Kutipan Dokumen ▸
Site icon Darulfunun El-Abbasiyah

Argumentasi Program KB dan Kepakaran Prof Huzaemah

JAKARTA – Rasa kehilangan atas wafatnya pakar hukum Islam perempuan Indonesia Prof Huzaemah Tahido Yanggo, pada Jumat (23/7) dialami banyak kalangan.
 
Anggota Komisi Fatwa Majelis Ulama Indonesia (MUI), KH Mukti Ali Qusyairi, mengungkapkan rasa duka yang mendalam dengan mengingat kebaikan Prof Huzaemah, khususnya dedikasinya terhadap ilmu pengetahuannya.
 
Selama mengenal Prof Huzaemah, Kiai Mukti mengenang sosok Prof Huzaemah sebagai seorang ulama perempuan yang baik, alim. Bahkan, Kiai Mukti menyaksikan bahwa seluruh hidupnya didedikasikan untuk ilmu dan pencerahan bagi umat, nusa, dan bangsa.
 
Kiai mukti menambahkan, pakar fikih perbandingan madzhab Indonesia itu dikenal sebagai ulama yang selalu vokal dan mengajukan pendapat berdasarkan rujukan-rujukan kitab lintas madzhab, baik saat rapat maupun merumuskan fatwa.

Catatan lokasi elemen layar
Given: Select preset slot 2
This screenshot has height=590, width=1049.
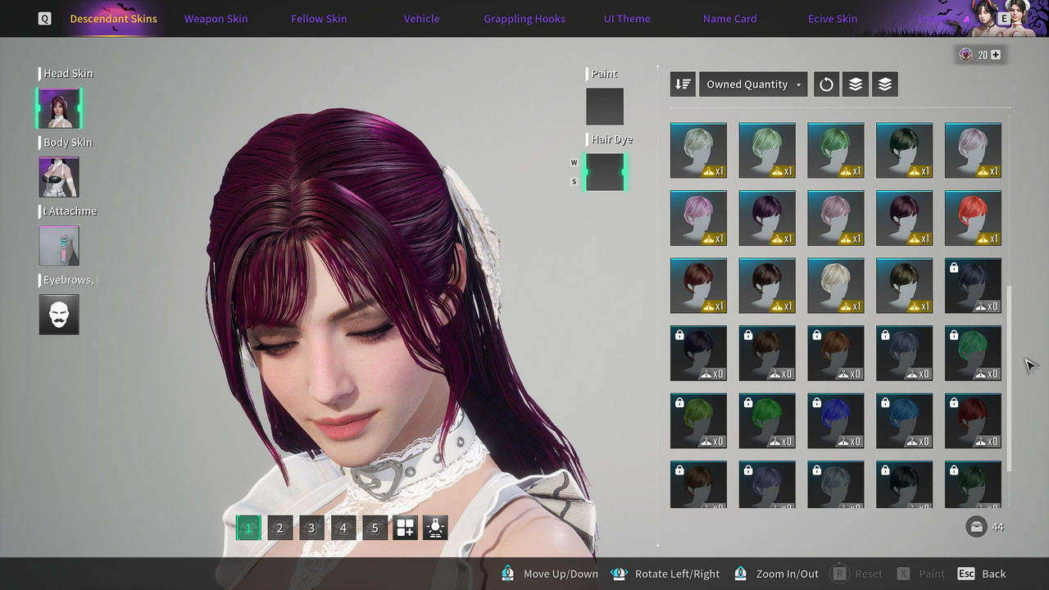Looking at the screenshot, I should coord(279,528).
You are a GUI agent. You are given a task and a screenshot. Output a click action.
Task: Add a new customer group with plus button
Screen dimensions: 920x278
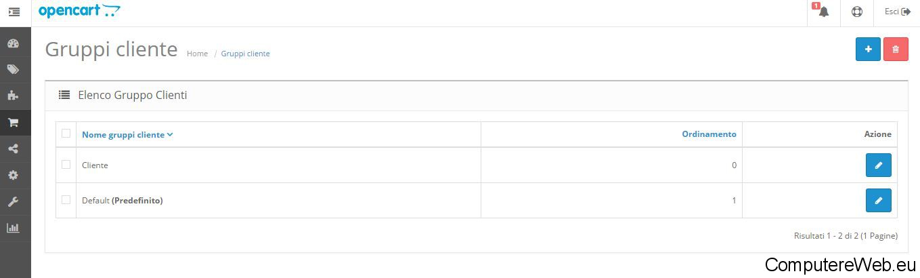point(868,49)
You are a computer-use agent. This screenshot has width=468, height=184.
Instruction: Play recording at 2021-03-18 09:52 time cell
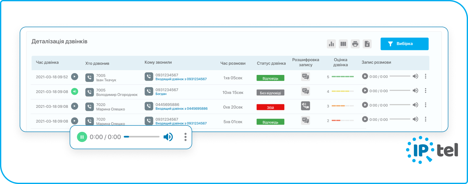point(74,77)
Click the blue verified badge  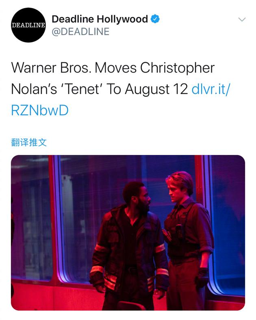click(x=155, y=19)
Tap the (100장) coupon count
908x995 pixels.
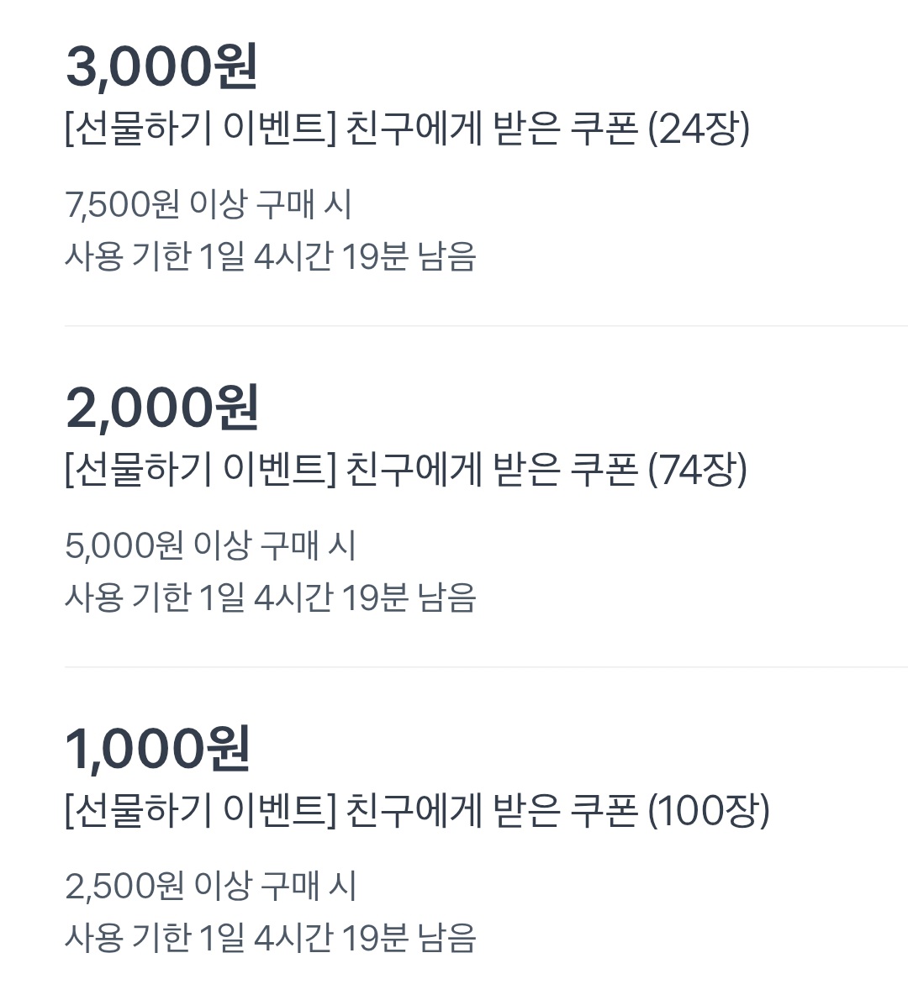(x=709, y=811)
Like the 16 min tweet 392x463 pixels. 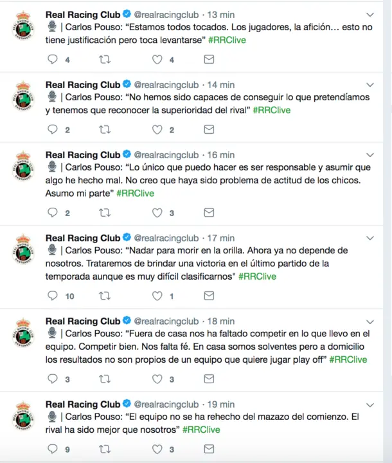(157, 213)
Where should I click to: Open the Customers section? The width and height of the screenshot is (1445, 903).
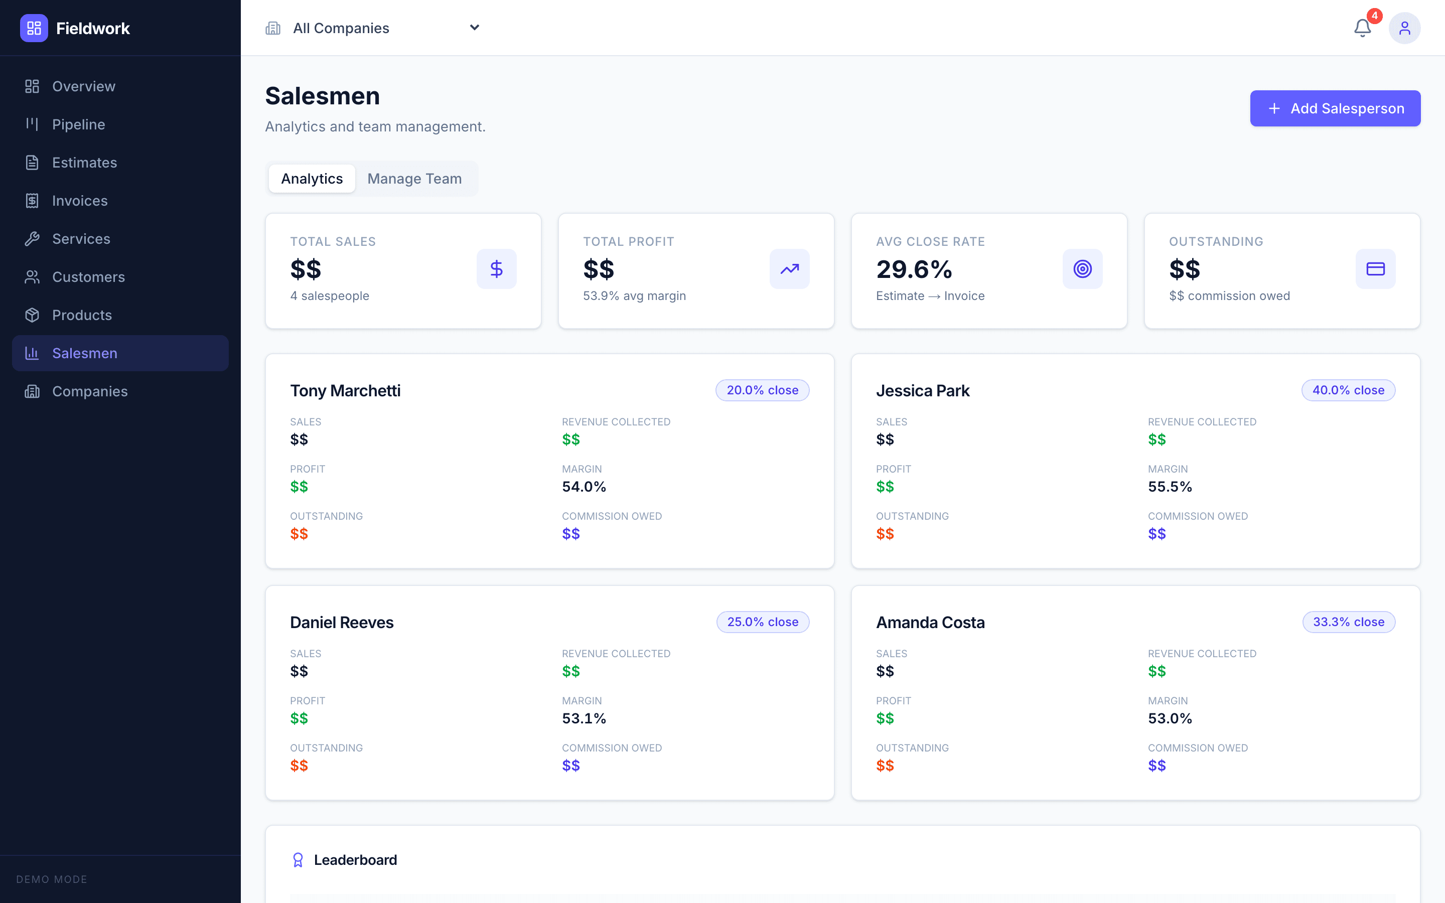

Petunjuk Pengerjaan ▸
1) Tulis ulang bagian tulisan tentang Prof Huzaemah dari "Selama mengenal Prof" sampai "maupun merumuskan fatwa.", dengan menukar "vokal" menjadi "lantang".
2) Lanjutkan tulisan tentang wafatnya Prof Huzaemah dari kalimat terakhirnya.
Materi tersebut berdiri sendiri dan tidak berkaitan dengan tulisan.

Jawaban Tersedia ▸
1)
Selama mengenal Prof Huzaemah, Kiai Mukti mengenang sosok Prof Huzaemah sebagai seorang ulama perempuan yang baik, alim. Bahkan, Kiai Mukti menyaksikan bahwa seluruh hidupnya didedikasikan untuk ilmu dan pencerahan bagi umat, nusa, dan bangsa.
 
Kiai mukti menambahkan, pakar fikih perbandingan madzhab Indonesia itu dikenal sebagai ulama yang selalu lantang dan mengajukan pendapat berdasarkan rujukan-rujukan kitab lintas madzhab, baik saat rapat maupun merumuskan fatwa.

2)
 
“Sesuai dengan latar belakang beliau sebagai seorang ulama perempuan yang meraih gelar Doktoral perbandingan Madzhab (dari) Universitas Al-Azhar Mesir,” kenang Kiai Mukti, kepada MUI.OR.ID, di Jakarta, Sabtu (24/7).
 
Ia juga begitu menganggumi sosok Prof Huzaemah. Baginya, sosok yang pernah menjadi Ketua MUI Bidang Fatwa periode 2015-2020 itu merupakan ulama perempuan yang setara dengan ulama laki-laki.
 
Di mata Kiai Mukti, Prof Huzaemah sangat layak menjadi role model serta inspirasi bagi generasi perempuan masa kini.
 
Menurutnya, hal menarik dari beliau adalah nilai kesetaraan beliau didapatkan bukan dari teori-teori barat, melainkan dari pengetahuan klasik Islam yang mahaluas dan kaya.
 
Sehingga, Kiai Mukti menilai, pandangan-pandangan beliau cukup bisa diterima oleh mayoritas umat Islam. Sebab, landasan dan argumentasi keagamaanya kokoh menghujam ke dasar khazanah klasik warisan ulama as-salaf as-shalih. Sosok Prof Huzaemah merepresentasikan prototipe ulama perempuan yang betul-betul khas Nahdlatul Ulama (NU).
 
Kiai Mukti menceritakan, pada lima tahun yang lalu dirinya pernah menemui perempuan kelahiran Donggala Sulawesi Tengah itu untuk mewancarai terkait Program Keluarga Berencana (KB). Kala itu Kiai  Mukti menemui Prof Huzaemah di kantor Rektorat IIQ, Jakarta.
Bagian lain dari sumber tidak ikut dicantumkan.